Myeloid-Derived Vascular Endothelial Growth Factor and Hypoxia-Inducible Factor Are Dispensable for Ocular Neovascularization--Brief Report.

OBJECTIVE: Ocular neovascularization (ONV) is a pathological feature of sight-threatening human diseases, such as diabetic retinopathy and age-related macular degeneration. Macrophage depletion in mouse models of ONV reduces the formation of pathological blood vessels, and myeloid cells are widely considered an important source of the vascular endothelial growth factor A (VEGF). However, the importance of VEGF or its upstream regulators hypoxia-inducible factor-1α (HIF1α) and hypoxia-inducible factor-2α (HIF2α) as myeloid-derived regulators of ONV remains to be determined. APPROACH AND
RESULTS: We used 2 mouse models of ONV, choroidal neovascularization and oxygen-induced retinopathy, to show that Vegfa is highly expressed by several cell types, but not myeloid cells during ONV. Moreover, myeloid-specific VEGF ablation did not reduce total ocular VEGF during choroidal neovascularization or oxygen-induced retinopathy. In agreement, the conditional inactivation of Vegfa, Hif1a, or Epas1 in recruited and resident myeloid cells that accumulated at sites of neovascularization did not significantly reduce choroidal neovascularization or oxygen-induced retinopathy.
CONCLUSIONS: The finding that myeloid cells are not a significant local source of VEGF in these rodent models of ONV suggests that myeloid function in neovascular eye disease differs from skin wound healing and other neovascular pathologies.
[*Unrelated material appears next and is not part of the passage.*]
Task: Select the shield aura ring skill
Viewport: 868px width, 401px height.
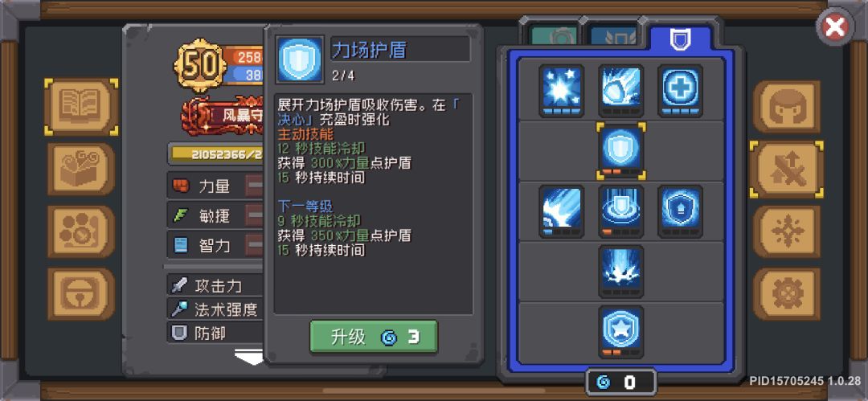Action: point(620,211)

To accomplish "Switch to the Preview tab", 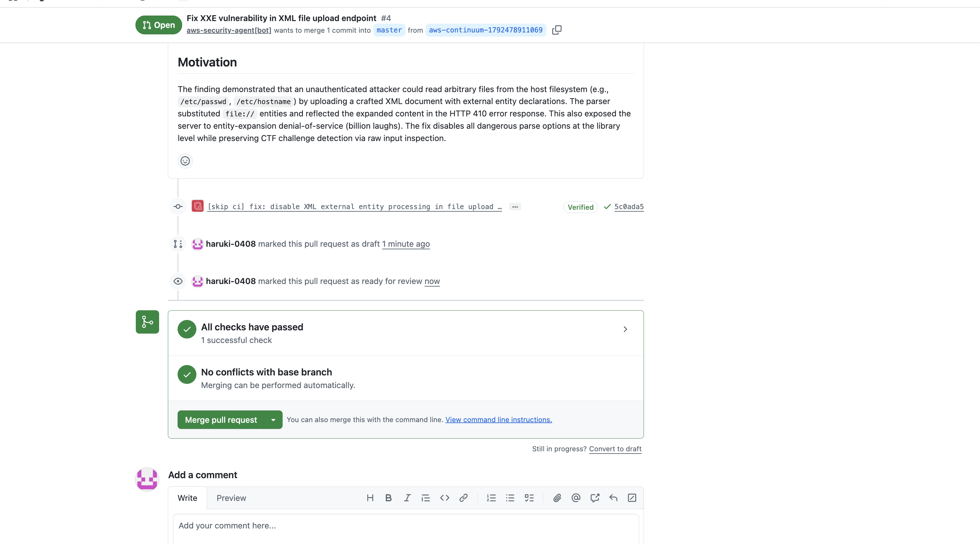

Myeloid-derived vascular endothelial growth factor (VEGF) has been proposed to drive ocular neovascularization (ONV),[1-4] a pathological feature common to leading causes of blindness, including retinopathy of prematurity in infants, proliferative diabetic retinopathy in the working population, and age-related macular degeneration in the elderly.[5] In mice with oxygen-induced retinopathy (OIR), a model of retinopathy of prematurity, VEGF-expressing macrophages are recruited to sites of retinal neovascularization (RNV), and clodronate-induced or genetic macrophage depletion reduces RNV, raising the possibility that myeloid-derived VEGF promotes RNV.[3,6,7] In laser-induced choroidal neovascularization (CNV), a mouse model of age-related macular degeneration–associated neovascularization, peak VEGF expression correlates with maximal myeloid infiltration, and clodronate-induced macrophage depletion reduces both VEGF levels and CNV area.[1] The absence of VEGF-producing CCR2+ macrophages also reduces CNV area.[2] Human CNV lesions have also been reported to contain VEGF-expressing macrophages, which were suggested to cooperate with VEGF-expressing retinal pigment epithelium (RPE) to drive angiogenesis.[8] These findings raised the possibility that myeloid-derived VEGF also promotes CNV. However, others contested that myeloid-derived VEGF enhances CNV.[9] The significance of myeloid-derived VEGF in ONV, therefore, remains controversial. Moreover, the importance of myeloid-derived hypoxia-inducible factors, HIF1α and HIF2α, has not yet been defined for ONV, even though they regulate VEGF expression,[10] have been implicated in myeloid-mediated angiogenesis in various tissues[11] and are expressed in OIR and CNV models.[12,13] To test the prevailing idea in the current literature that myeloid VEGF is nonredundant with other VEGF sources in ONV, we used conditional mouse knockout models to target Vegfa and its upstream regulators, Hif1a and Epas1 (Hif2a), in myeloid cells, and analyzed the effects of their deletion on RNV and CNV. Unexpectedly, we found that myeloid-derived HIFs and VEGF are dispensable ONV, suggesting that they do not present useful targets for therapy of ocular disease.

See cover image

Materials and Methods

Materials and Methods are available in the online-only Data Supplement.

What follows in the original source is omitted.